Three hundred and seventy two would-be migrants to Europe who had drifted for weeks off the coast of North Africa in a disabled cargo ship, disembarked at the Mauritanian port of Nouadhibou on Monday, yet humanitarian workers said they did not know what will happen to them next.
“The obstacle now is that many are refusing to reveal their identities,” Ahmedou ould Haye, the regional delegate for the Red Crescent in Nouadhibou said. “Many speak Urdu and we think they come from Kashmir [a region which straddles Pakistan or India] but we don’t know which the side of the border.”
The ship had been unable to dock earlier while the governments of Spain and Mauritania negotiated over who should take responsibility for the passengers. Didier Laye, head of the UN refugee agency (UNHCR) in Mauritania, said refugee law does not apply in this situation, and that none of the passengers had requested asylum.

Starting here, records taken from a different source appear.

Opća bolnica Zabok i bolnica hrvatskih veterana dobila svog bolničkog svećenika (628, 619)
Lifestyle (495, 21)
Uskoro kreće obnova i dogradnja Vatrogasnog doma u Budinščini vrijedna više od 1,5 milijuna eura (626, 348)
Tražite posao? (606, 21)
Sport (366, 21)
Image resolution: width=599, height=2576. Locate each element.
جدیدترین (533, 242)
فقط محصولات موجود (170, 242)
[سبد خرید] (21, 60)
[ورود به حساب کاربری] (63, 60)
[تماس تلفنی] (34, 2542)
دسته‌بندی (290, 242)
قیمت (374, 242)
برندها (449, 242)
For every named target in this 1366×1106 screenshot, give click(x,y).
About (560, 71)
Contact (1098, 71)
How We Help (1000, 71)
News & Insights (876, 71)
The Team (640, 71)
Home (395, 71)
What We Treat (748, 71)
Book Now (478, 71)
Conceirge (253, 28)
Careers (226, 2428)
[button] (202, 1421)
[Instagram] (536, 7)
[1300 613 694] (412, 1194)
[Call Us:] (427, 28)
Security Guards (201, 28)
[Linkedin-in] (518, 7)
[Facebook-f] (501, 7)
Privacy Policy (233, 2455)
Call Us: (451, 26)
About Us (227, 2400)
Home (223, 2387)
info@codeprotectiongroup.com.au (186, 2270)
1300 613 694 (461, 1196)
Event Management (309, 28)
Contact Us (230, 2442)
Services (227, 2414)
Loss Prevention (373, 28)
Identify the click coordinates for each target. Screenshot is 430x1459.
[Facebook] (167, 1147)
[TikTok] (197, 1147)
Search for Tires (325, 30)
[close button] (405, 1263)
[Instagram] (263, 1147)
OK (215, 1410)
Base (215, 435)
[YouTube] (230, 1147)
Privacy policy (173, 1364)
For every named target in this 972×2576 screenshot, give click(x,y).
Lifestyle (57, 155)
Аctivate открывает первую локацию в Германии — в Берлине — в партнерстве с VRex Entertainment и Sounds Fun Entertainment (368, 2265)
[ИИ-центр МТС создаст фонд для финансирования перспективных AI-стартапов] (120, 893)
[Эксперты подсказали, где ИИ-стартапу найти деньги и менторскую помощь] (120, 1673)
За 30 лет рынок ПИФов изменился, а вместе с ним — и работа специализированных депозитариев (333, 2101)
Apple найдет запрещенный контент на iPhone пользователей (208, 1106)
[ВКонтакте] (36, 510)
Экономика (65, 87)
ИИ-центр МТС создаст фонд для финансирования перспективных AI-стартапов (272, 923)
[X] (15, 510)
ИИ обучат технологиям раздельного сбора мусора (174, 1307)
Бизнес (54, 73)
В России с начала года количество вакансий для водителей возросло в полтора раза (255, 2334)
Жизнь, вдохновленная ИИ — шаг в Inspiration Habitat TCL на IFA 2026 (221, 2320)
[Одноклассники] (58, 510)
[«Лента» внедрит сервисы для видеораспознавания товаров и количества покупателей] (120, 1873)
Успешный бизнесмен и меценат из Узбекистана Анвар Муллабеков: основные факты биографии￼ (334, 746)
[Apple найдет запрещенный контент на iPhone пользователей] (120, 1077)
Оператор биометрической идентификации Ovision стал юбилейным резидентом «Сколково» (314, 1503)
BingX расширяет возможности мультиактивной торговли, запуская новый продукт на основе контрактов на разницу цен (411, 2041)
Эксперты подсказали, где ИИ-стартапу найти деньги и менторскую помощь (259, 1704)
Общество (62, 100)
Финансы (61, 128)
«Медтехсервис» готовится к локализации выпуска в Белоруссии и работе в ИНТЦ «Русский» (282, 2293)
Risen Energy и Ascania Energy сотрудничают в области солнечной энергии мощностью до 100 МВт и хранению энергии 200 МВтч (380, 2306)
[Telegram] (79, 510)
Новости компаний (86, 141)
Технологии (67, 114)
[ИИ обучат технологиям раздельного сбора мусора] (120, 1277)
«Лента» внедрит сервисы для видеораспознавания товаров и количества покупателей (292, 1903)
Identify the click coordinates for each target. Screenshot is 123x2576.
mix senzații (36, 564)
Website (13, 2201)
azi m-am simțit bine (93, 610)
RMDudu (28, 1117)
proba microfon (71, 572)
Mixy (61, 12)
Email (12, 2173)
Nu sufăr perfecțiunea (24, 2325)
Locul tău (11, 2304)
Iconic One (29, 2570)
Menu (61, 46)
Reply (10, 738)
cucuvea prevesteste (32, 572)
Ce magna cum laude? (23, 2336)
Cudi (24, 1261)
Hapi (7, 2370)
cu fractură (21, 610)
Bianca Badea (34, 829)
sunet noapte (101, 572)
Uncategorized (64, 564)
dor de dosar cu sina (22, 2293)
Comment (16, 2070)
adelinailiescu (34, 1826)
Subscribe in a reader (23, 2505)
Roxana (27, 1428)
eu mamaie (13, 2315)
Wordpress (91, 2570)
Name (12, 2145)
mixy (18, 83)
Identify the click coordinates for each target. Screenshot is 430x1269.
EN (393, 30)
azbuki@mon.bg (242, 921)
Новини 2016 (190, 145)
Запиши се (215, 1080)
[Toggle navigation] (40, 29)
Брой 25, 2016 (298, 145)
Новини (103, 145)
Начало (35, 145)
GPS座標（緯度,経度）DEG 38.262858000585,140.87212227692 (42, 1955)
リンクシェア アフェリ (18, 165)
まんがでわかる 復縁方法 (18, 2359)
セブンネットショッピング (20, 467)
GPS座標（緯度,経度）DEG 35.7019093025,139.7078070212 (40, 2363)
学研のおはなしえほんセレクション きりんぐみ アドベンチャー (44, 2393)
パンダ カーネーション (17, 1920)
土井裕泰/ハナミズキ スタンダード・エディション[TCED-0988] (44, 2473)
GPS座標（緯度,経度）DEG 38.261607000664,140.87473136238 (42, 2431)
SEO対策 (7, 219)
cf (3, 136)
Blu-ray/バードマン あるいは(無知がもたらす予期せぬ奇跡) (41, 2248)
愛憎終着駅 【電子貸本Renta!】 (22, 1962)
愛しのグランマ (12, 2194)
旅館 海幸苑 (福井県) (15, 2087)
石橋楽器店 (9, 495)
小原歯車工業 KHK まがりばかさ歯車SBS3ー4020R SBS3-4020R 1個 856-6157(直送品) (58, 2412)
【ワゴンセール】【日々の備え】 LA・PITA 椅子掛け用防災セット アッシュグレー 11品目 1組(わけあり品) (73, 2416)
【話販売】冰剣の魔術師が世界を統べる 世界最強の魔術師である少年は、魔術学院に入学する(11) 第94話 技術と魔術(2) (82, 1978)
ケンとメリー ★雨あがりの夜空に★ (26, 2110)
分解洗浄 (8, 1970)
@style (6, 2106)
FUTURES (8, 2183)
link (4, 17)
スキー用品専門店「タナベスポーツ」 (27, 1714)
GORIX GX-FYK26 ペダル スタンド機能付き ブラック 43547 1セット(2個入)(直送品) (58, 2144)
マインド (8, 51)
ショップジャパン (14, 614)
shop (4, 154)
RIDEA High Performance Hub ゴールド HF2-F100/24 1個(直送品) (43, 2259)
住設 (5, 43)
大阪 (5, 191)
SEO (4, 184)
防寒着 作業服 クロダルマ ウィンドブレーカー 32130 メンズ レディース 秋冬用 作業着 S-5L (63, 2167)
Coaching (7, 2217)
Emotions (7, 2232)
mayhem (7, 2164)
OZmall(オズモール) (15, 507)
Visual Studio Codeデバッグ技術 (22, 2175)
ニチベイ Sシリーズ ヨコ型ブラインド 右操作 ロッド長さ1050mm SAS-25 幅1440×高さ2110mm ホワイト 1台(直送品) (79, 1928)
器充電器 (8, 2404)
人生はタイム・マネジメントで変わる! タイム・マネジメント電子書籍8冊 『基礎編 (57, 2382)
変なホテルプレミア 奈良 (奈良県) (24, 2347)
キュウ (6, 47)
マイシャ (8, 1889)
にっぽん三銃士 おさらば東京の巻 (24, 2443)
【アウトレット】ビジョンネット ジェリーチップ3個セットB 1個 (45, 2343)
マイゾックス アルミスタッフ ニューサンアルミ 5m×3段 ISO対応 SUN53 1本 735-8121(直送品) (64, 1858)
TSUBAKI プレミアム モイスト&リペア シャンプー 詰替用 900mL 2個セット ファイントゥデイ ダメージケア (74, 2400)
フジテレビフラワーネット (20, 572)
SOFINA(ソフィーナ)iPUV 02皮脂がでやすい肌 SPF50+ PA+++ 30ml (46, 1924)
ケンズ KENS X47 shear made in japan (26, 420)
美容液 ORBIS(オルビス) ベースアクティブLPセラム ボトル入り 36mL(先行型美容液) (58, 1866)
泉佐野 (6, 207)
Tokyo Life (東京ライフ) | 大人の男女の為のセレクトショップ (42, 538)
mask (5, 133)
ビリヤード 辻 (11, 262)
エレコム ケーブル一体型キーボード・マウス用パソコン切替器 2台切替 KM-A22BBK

“They don’t refuse to avail themselves of protection, it’s just they don’t want to return [to their home countries],” Laye said.
According to UNHCR, 37 of 372 passengers from countries in sub-Saharan Africa, have been flown to the Cape Verde islands, while 35 from Afghanistan, Myanmar and Sri Lanka were sent to the Spanish Canary Islands for processing by the Spanish police.
“The rest are now sleeping in a warehouse at the port guarded by Spanish police,” the Red Crescent’s Haye said. “Spain has refused to allow them to go to the Canary Islands for processing.”